Qu’elles soient du Sud ou du Nord, les femmes subissent le changement climatique ou les injonctions qui en découlent. C’est à se demander si féminisme et écologie sont compatibles.
Il m’arrive quelques fois, quand je suis en train de fabriquer mon déodorant, de la poudre pour le lave-vaisselle ou bien de la brioche, de vivre une sorte d’expérience extracorporelle très ambivalente. Produire moi-même toutes ces choses que je pourrais acheter toutes faites à moins de cinq minutes à pied de chez moi me procure à la fois une intense satisfaction de type «C’est moi qui l’ai fait, et en plus c’est complètement écolo! Fuck le capitalisme!» suivie d’une vertigineuse remise en question de mon engagement féministe.
Comment puis-je être là, courbée et suante dans ma cuisine, à pétrir de la pâte, à mesurer du percarbonate de soude ou à faire fondre de la cire d’abeille, tandis que l’homme avec qui je vis depuis plusieurs années est vautré sur le canapé devant une série, parce que le sort de la planète me préoccupe davantage que lui?
Comment se fait-il que je passe des heures à décrypter les étiquettes des gels douche et du miel, à comparer leur prix au litre, à racheter de l’huile essentielle de menthe poivrée –le tout sur trois sites différents– alors que ces produits, nous serons deux à les consommer?
Je pense aussi à mes amies féministes qui pourraient tout aussi bien acheter leurs compotes, leurs yaourts et leurs petits pots en supermarché, mais qui passent des heures à écumer le net pour trouver des recettes, et davantage en cuisine pour les préparer elles-mêmes, parce qu’au moins, «je sais ce qu’il y a dedans et c’est meilleur pour la planète».

++++++

- Énoncé:
Dans l'extrait choisi ci-dessus, relevez s'il vous plaît tous les produits que la narratrice dit fabriquer elle-même dans sa cuisine.

- Données:
++++++

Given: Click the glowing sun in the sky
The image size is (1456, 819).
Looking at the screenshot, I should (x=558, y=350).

++++++

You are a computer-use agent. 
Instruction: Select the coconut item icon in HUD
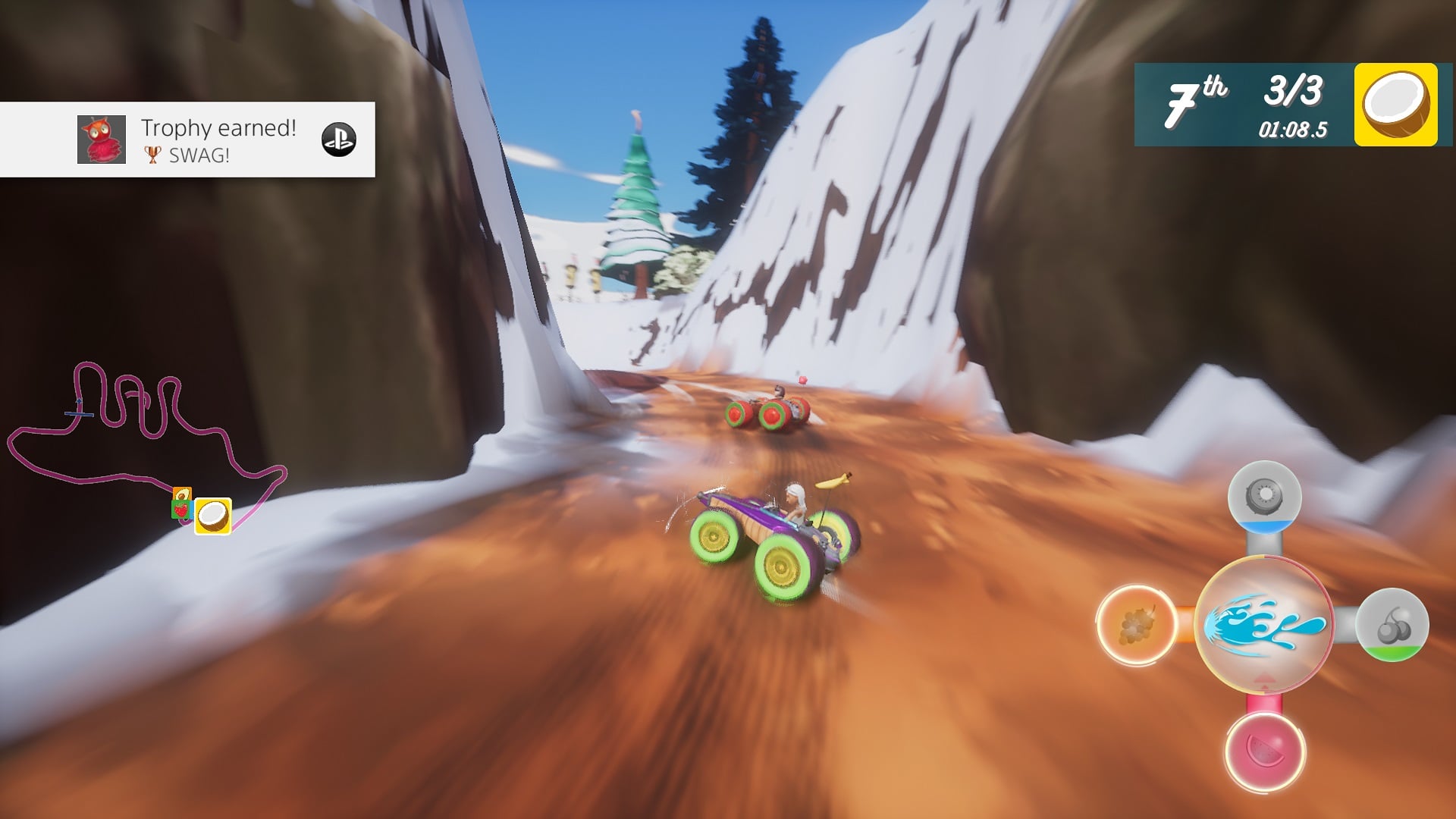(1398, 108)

++++++

- Corrigé:
- le déodorant
- la poudre pour le lave-vaisselle
- la brioche